Muito se tem estudado principalmente nos últimos 20 anos em relação à Morte Súbita, sendo em alguns países desenvolvidos encarado até como problema se saúde pública, pois trata-se de importante causa de morte.

Definição
Antes de qualquer definição propriamente dita, alguns conceitos semânticos devem ser bem estabelecidos, pois como a maioria dos estudos realizados são apresentados na língua Inglesa, estamos sujeitos a algumas interpretações errôneas principalmente em relação a siglas. Portanto, na língua inglesa, “sudden infant death syndrome” (SIDS), onde “infant” é definido para crianças menores de um ano, aplica-se para o português como Síndrome da Morte Súbita do Lactente (SMSL).

Quando o evento ocorre em crianças maiores de 1 ano, este está inserido na “sudden unexplained death in childhood” (SUDC) e, quando associado à epilepsia relaciona-se à “sudden unexplained death in epilepsy” (SUDEP)3,4.
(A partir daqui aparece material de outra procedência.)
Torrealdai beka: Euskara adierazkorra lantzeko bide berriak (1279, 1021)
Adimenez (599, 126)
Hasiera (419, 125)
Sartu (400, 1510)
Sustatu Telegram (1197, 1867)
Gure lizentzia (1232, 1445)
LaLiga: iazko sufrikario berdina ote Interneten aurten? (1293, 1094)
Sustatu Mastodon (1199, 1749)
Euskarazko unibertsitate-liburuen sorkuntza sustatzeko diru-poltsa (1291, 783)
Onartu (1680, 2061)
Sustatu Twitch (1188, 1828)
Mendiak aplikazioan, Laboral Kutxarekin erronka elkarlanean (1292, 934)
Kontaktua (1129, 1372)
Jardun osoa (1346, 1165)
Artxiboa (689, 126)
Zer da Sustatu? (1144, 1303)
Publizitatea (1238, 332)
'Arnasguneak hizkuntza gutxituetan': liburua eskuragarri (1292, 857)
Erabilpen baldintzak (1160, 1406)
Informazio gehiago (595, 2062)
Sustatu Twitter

A definição inicial para Síndrome da Morte Súbita do lactente foi elaborada em 1969 na Segunda Conferência sobre Causas de Morte Súbita quando se estabeleceu que “a morte súbita de qualquer lactente ou criança jovem, inesperada pela história clínica, acompanhada de exame pós morten completo não elucidasse a causa do óbito” seria considerado SMSL. Este conceito foi se aprimorando no decorrer dos anos após vários encontros de especialistas da área e amplas e fervorosas discussões entre as décadas de 1980 e 905. Em janeiro de 2004, foi realizado na cidade de San Diego na Califórnia uma reunião multidisciplinar entre vários especialistas em pediatria, patologia pediátrica e patologia forense dos Estados Unidos, Europa, Austrália e Ásia. Neste encontro foram realizadas algumas adaptações na definição usada, além do estabelecimento de vários critérios de inclusão e exclusão a fim de se refinar o diagnóstico, monitorizando-se assim de forma mais correta, a epidemiologia da SMSL. Portanto, define-se atualmente a SMSL como: morte súbita de uma criança menor de 1 ano de idade que permanece inexplicada após minuciosa investigação, incluindo-se revisão da história clínica e circunstâncias da morte, além de autópsia completa e testes auxiliares6.
Apesar de ocorrerem em proporções muito menores, são observados óbitos de crianças maiores de 1 ano de idade nas mesmas características da SMSL. Portanto definiram-se estes casos como: Sudden unexplained death in childhood (SUDC), ainda sem tradução na literatura para a língua portuguesa7. Para a população epilética em geral, incluídas também as crianças, quando ocorrem óbitos inexplicáveis, estes são definidos como: Sudden unexplained death in epilepsy (SUDEP)4.

Classificação
Atualmente classifica-se a Síndrome da Morte Súbita do Lactente em três categorias: I, II e a SMSL não classificada. A categoria I subdivide-se em IA e IB. Esta classificação baseia-se em critérios clínicos, circunstâncias do óbito e dados da autópsia6.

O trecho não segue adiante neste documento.